« Jamais » Veolia n'aura « été aussi fort ». Son PDG, Antoine Frérot, n'a pas mâché ses mots en annonçant ce jeudi des « résultats record » sur le premier semestre de l'année, lequel s'est achevé, fin juin, par la formalisation de l'entente enfin trouvée avec Suez - au terme d'une bataille homérique entamée en août dernier - et par le dépôt officiel de l'OPA auprès de l'Autorité des marchés financiers (AMF). Pour rappel, face à ce futur mastodonte, un « nouveau Suez » indépendant verra aussi le jour, et fera moins de la moitié du groupe actuel avec un chiffre d'affaires de l'ordre de 7 milliards d'euros.
Ces excellents résultats ont de quoi conforter le leader mondial de l'eau et des déchets dans sa stratégie d'expansion, au moment où s'amorce la fusion avec son concurrent et rival historique, et après que le conseil d'administration de Suez a recommandé son rachat au prix de 20,50 euros par action. De fait, l'OPA est officiellement ouverte ce jeudi.
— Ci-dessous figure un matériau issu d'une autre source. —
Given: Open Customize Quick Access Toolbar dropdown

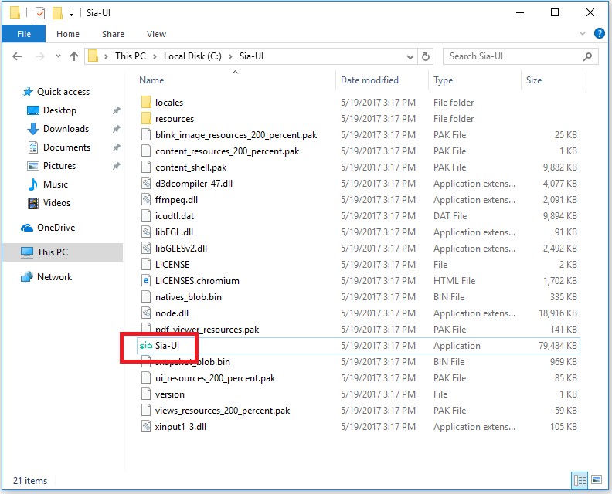Looking at the screenshot, I should pyautogui.click(x=72, y=13).
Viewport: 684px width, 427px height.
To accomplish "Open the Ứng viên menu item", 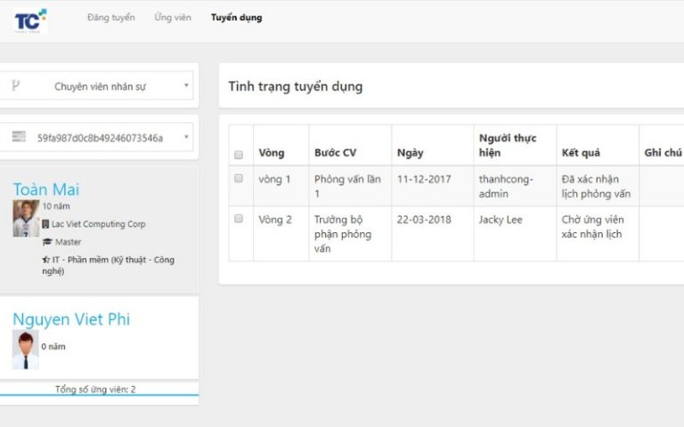I will [x=173, y=18].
Pour cause: comparé à fin juin 2019, avant la crise sanitaire, « le chiffre d'affaires est en hausse de 4,6% à 13,6 milliards d'euros, et l'Ebitda [l'excédent brut d'exploitation, Ndlr] a progressé de 6,2% à 2 milliards », a développé le patron de Veolia lors d'un point presse. Dans le détail, le bénéfice net s'élève à 301 millions d'euros sur le premier semestre, contre une perte nette de 138 millions à la même époque l'an passé, et un bénéfice de 331 millions d'euros au premier semestre 2019.